We introduce multivariate multicycle (MM) codes, a new family of quantum error-correcting codes (QECCs) that unifies bivariate bicycle, multivariate bicycle, abelian two-block group algebra, generalized bicycle, trivariate tricycle, and toric codes. MM codes are Calderbank-Shor-Steane (CSS) codes defined from length-$\textit{t+1}$ chain complexes with $\textit{$t \ge 4$}$. The chief advantage of these codes is that they possess metachecks and high confinement that permit complete single-shot decoding. We offer a framework that facilitates the construction of long-length chain complexes through the use of Koszul complex. In particular, obtaining explicit boundary maps (parity check and metacheck matrices) is particularly straightforward in our approach. This simple but very general parameterization of codes permitted us to efficiently perform a numerical search, where we identify several MM code candidates that demonstrate these capabilities at high rates and high code distances. Examples of new codes with parameters $[[n,k,d]]$ include $[[96, 12, 8]]$, $[[144, 12, 12]]$, $[[216, 12, 14]]$, $[[288, 12, 16]]$, $[[324, 12, 20]]$, $[[432, 12, 27]]$, $[[486, 24, 12]]$, $[[630, 70, 9]]$, and $[[648, 18, 23]]$. Notably, our codes achieve confinement profiles that surpass all known single-shot-decodable quantum CSS codes of practical blocksize. Our codes are also the first explicit instances of collapsed 5D through 9D higher dimensional QECCs, with check weights significantly lower than those of recent small instances of quantum Tanner codes.

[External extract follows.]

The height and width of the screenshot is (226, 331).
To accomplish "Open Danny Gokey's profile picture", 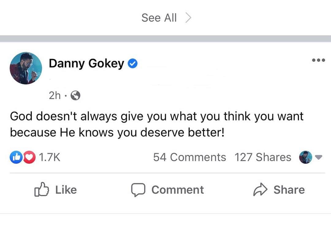I will (x=26, y=68).
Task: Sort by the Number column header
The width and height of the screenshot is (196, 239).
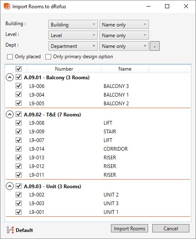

翻译：我们提出多变量多循环（MM）码，这是一类新型量子纠错码（QECC），它统一了双变量自行车码、多变量自行车码、阿贝尔两区块群代数码、广义自行车码、三变量三轮车码以及环面码。MM码是Calderbank-Shor-Steane（CSS）码，由长度为$\textit{t+1}$的链复形定义，其中$\textit{$t \ge 4$}$。这类码的主要优势在于它们具有元校验（metachecks）和高约束性，能够实现完全单次解码（complete single-shot decoding）。我们提出一个框架，通过使用Koszul复形促进长链复形的构造。特别是，在我们的方法中，获取显式边界映射（奇偶校验矩阵和元校验矩阵）尤为直接。这种简单但高度通用的码参数化使得我们能够高效进行数值搜索，识别出多个展示这些能力的高码率、高码距MM码候选。新得到参数为$[[n,k,d]]$的码示例包括$[[96, 12, 8]]$、$[[144, 12, 12]]$、$[[216, 12, 14]]$、$[[288, 12, 16]]$、$[[324, 12, 20]]$、$[[432, 12, 27]]$、$[[486, 24, 12]]$、$[[630, 70, 9]]$和$[[648, 18, 23]]$。值得注意的是，我们的码实现的约束性曲线超越了所有已知具有实际块长度的可单次解码量子CSS码。此外，我们的码也是首个显式实例化的压缩5维至9维高维量子纠错码，其校验权重显著低于近期小型量子Tanner码实例。